Records from a data source
◆ ◆ ◆ ◆ ◆

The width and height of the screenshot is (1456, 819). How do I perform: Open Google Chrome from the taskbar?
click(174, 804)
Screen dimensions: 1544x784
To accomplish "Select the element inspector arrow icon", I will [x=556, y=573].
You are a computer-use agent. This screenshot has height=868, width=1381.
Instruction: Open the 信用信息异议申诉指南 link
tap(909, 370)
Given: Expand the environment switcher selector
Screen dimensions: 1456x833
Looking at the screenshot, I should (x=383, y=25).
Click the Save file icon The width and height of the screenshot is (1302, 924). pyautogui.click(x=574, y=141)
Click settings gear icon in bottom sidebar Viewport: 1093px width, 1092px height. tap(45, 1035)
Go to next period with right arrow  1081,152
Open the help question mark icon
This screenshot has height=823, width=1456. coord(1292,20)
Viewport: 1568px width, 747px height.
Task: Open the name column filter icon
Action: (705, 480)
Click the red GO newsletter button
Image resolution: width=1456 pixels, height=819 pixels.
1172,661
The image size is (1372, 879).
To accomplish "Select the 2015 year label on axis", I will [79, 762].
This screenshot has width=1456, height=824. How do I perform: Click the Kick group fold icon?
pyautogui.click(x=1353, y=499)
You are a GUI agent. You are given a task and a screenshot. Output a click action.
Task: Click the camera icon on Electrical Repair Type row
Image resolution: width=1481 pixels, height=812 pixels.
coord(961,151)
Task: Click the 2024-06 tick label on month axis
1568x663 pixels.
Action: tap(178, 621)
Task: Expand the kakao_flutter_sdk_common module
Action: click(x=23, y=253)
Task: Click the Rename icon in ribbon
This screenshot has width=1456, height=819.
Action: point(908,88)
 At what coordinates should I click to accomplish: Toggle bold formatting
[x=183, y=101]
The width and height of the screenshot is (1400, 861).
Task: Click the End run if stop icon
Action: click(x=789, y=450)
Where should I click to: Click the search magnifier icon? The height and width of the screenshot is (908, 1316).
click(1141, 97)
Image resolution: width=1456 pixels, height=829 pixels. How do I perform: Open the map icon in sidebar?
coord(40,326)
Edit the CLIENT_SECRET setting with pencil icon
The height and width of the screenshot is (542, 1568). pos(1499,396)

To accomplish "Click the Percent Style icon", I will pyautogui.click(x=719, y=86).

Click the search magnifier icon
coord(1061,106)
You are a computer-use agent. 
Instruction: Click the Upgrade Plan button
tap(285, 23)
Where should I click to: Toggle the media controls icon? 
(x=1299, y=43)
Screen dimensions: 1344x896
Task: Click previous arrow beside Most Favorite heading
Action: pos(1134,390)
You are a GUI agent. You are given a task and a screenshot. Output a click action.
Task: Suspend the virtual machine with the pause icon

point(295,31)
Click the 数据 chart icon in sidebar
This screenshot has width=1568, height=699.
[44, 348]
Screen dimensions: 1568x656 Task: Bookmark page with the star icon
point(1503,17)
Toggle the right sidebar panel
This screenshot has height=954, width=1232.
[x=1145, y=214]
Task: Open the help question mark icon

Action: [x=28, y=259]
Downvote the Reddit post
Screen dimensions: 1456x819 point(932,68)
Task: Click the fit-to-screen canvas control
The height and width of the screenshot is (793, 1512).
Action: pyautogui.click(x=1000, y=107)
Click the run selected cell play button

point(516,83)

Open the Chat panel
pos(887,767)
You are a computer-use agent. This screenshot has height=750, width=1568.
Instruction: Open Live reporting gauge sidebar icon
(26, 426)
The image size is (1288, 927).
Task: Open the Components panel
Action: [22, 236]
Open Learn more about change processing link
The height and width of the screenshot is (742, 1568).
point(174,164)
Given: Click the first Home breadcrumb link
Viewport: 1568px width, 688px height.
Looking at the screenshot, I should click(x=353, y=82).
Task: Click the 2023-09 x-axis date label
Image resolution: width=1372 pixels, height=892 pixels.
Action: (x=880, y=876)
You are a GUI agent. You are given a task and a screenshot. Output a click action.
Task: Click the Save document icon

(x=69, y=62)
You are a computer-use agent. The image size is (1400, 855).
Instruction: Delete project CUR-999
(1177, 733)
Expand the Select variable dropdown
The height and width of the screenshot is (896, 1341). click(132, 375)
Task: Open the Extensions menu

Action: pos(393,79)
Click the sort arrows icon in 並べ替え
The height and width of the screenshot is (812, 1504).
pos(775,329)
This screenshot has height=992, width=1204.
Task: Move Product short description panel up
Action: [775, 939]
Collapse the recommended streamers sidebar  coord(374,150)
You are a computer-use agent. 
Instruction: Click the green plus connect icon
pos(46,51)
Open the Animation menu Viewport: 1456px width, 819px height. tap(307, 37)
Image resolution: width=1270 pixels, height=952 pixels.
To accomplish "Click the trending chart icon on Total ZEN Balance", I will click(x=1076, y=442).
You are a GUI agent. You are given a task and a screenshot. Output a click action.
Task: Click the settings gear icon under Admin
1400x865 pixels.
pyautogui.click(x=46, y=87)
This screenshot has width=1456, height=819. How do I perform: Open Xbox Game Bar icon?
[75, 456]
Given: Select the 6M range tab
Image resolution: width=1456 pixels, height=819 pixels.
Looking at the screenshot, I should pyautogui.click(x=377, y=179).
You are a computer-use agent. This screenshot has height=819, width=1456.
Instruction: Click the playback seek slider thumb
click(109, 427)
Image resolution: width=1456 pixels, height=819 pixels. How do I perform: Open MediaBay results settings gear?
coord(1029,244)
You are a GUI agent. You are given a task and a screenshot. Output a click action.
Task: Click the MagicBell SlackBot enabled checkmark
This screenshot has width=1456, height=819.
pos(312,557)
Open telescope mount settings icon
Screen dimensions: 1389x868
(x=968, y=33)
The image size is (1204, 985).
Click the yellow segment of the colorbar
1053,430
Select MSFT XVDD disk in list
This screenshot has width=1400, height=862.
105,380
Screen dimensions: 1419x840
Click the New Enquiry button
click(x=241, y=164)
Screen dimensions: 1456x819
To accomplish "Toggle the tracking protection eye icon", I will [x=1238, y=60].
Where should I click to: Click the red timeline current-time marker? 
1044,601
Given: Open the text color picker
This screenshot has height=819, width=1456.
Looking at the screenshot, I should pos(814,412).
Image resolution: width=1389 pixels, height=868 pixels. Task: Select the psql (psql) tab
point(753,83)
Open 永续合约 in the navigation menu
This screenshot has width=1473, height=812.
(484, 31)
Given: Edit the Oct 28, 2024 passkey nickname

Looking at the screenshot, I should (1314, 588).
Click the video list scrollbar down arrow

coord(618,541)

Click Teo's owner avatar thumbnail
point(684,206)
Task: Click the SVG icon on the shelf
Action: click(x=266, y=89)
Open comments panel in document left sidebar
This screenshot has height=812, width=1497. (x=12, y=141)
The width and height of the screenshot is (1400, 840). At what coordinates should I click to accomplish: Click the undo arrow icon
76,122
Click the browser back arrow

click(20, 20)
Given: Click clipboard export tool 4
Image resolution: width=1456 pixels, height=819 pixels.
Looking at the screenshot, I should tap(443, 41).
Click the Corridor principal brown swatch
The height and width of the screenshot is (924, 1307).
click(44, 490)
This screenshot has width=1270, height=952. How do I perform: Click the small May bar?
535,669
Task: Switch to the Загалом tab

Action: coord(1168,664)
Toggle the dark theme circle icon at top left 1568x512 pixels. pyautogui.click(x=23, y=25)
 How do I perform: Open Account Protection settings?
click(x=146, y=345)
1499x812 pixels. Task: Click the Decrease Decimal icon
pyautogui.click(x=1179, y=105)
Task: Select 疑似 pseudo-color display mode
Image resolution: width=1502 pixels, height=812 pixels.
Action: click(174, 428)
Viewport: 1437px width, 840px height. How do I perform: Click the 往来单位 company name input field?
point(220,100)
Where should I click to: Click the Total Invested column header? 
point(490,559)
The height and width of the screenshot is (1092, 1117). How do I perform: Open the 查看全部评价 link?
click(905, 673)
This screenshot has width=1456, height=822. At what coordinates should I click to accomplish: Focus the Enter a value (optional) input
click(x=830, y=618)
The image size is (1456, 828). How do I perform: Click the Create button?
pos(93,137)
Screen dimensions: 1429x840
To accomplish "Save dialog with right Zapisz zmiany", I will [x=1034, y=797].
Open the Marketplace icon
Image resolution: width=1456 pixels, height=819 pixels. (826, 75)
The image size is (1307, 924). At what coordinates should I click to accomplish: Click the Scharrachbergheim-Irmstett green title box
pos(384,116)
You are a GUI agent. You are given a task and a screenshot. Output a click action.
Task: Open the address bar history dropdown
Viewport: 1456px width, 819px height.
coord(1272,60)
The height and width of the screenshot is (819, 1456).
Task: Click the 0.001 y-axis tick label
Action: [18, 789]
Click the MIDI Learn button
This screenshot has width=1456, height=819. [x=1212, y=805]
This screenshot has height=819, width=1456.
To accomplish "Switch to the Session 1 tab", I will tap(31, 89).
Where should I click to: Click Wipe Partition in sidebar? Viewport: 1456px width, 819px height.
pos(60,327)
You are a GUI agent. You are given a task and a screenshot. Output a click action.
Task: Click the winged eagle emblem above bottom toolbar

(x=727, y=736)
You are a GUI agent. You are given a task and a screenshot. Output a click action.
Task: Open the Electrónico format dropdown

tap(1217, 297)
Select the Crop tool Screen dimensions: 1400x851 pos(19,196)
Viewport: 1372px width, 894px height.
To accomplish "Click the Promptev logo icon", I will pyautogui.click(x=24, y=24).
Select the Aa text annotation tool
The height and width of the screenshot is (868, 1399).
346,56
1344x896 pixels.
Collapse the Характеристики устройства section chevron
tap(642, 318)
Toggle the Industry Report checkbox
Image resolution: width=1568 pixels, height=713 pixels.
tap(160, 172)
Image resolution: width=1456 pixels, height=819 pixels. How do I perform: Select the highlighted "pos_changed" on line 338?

◆ ◆ ◆ ◆ ◆

#### HOW TO COMPLETE THIS TASK
Please copy out each line in the entries that mentions the string "will".

#### RESULT BELOW
To accomplish "Select the element inspector arrow icon", I will [x=556, y=573].
To accomplish "Select the 2015 year label on axis", I will [79, 762].
To accomplish "Click the Percent Style icon", I will pyautogui.click(x=719, y=86).
To accomplish "Click the trending chart icon on Total ZEN Balance", I will click(x=1076, y=442).
To accomplish "Toggle the tracking protection eye icon", I will [x=1238, y=60].
To accomplish "Save dialog with right Zapisz zmiany", I will [x=1034, y=797].
To accomplish "Switch to the Session 1 tab", I will tap(31, 89).
To accomplish "Click the Promptev logo icon", I will pyautogui.click(x=24, y=24).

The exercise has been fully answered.